2. What is the overall management structure of the conglomerate? How closely does this structure align with business lines and/or corporate legal entities? What is the strategy in having this structure? What factors influenced the decision to adopt such a structure? What factors would cause management to reconsider its current management structure?

C. Corporate Governance and Management Oversight

1. How is the conglomerate managed and controlled -- on a global basis, on a regional, country or business line basis, or some combination of these? How does the conglomerate manage businesses that cut across geographic and legal boundaries?

2. What responsibilities do different types of managers (e.g., legal entity, corporate, business line, etc.) have within the conglomerate and how do these managers interact? For those conglomerates with regional or geographic managers, who reports to these managers?

3. What roles and responsibilities does the conglomerate's board of directors have? What is the composition of the board (e.g., outside directors)? What roles and responsibilities do the boards of legal entities have? What is the composition of these boards?

4. What are the major incentives provided to management to meet the organisation's goals and objectives? What are the major disincentives to management actions that impede meeting the organisation's goals and objectives?

5. What is the conglomerate's approach to staff recruitment and development? How are the conglomerate's objectives (business or otherwise) communicated to staff? How are strategic business and individual goals developed and monitored?

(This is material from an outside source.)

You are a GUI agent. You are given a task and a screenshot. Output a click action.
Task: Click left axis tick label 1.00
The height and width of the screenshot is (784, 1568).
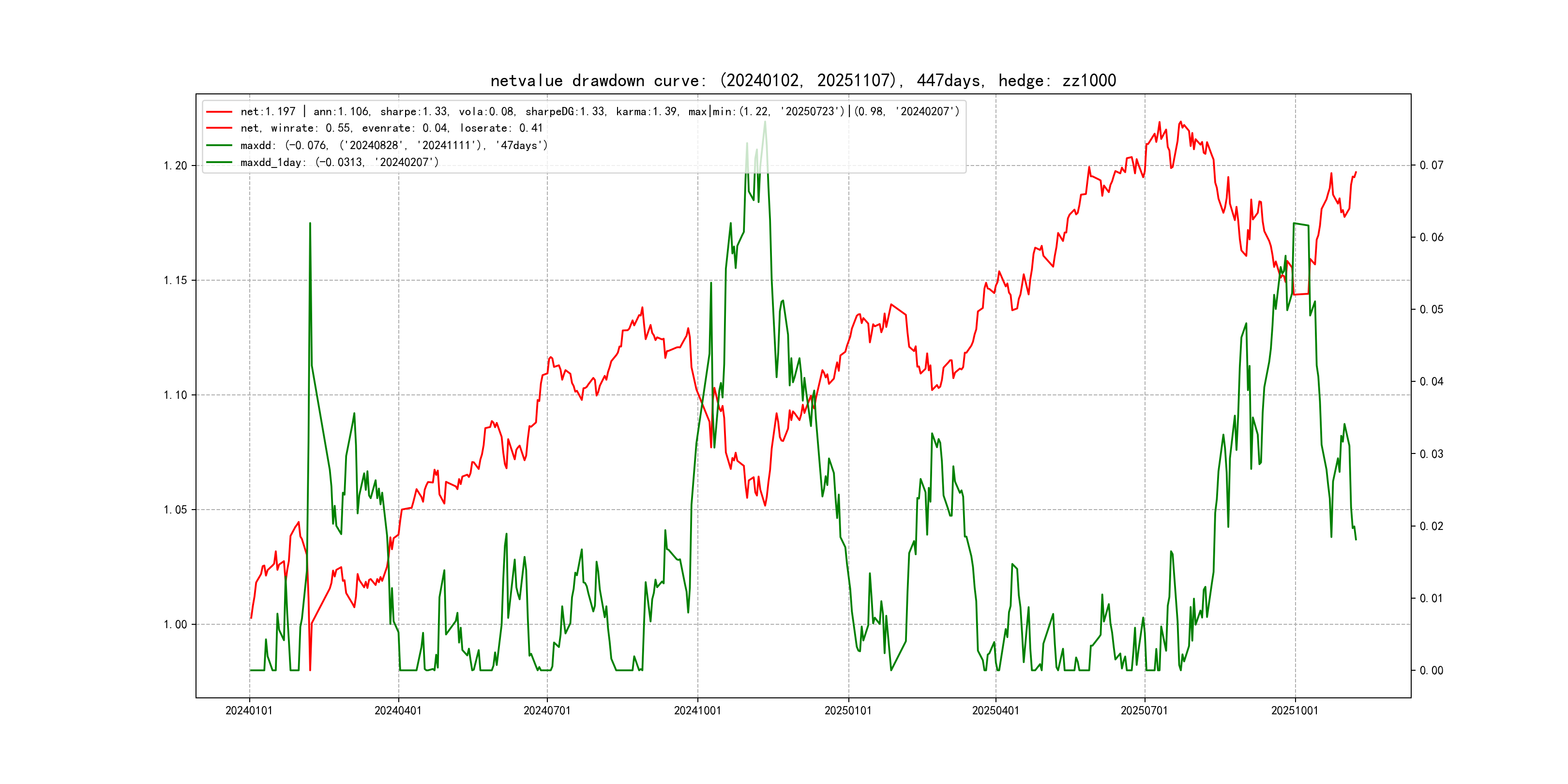(175, 624)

6. What is the conglomerate's strategy with respect to compensation? How is the conglomerate's compensation strategy developed and implemented? How do the conglomerate's business objectives and compensation methodology interact?

D. Capital Resources

1. What information is available on the allocation of capital on an economic and regulatory basis? What management information reports are produced on capital-related issues such as using assets to collateralise exposure to more than one liability and substantial double leverage?

2. What is the conglomerate's capital and capital allocation strategy? Where is capital held within the conglomerate and why is it held there? What factors affect the allocation of capital across the conglomerate (e.g., regulatory, risk factors, etc.)? How are decisions made on capital allocation? When regulators require capital in certain legal entities, how does this affect the consolidated conglomerate?

3. How are capital decisions affected by the legal entity and business line structures?

4. What restrictions are placed on the instruments available to the conglomerate for raising capital and what is the nature of the restrictions? What are the impediments to flows of capital among legal entities? To what extent, if any, are some legal entities able to raise capital on more favourable terms than others?

E. Intra-group and Related Entity Transactions and Financial Exposures

1. What information is available on the range of intra-group and related entity transactions and exposures? What kinds of management information reports are produced? How frequently are these reports produced?

2. What is the conglomerate's overall strategy with respect to intra-group transactions and exposures? What kinds of intra-group/related entity transactions or other arrangements are used (e.g., servicing agreements, back-to-back transactions, etc.)? How are intra-group and related entity exposures and transactions monitored?

3. What is the volume of intra-group/related entity transactions? the level of financial exposure? Does the conglomerate have limit structures in place for such transactions or exposures? What is the level of financial exposure to entities that are not wholly owned(<100%)? Does the conglomerate have limit structures in place for transactions and exposures to entities that are not 100% owned?

4. What factors affect legal entity booking decisions?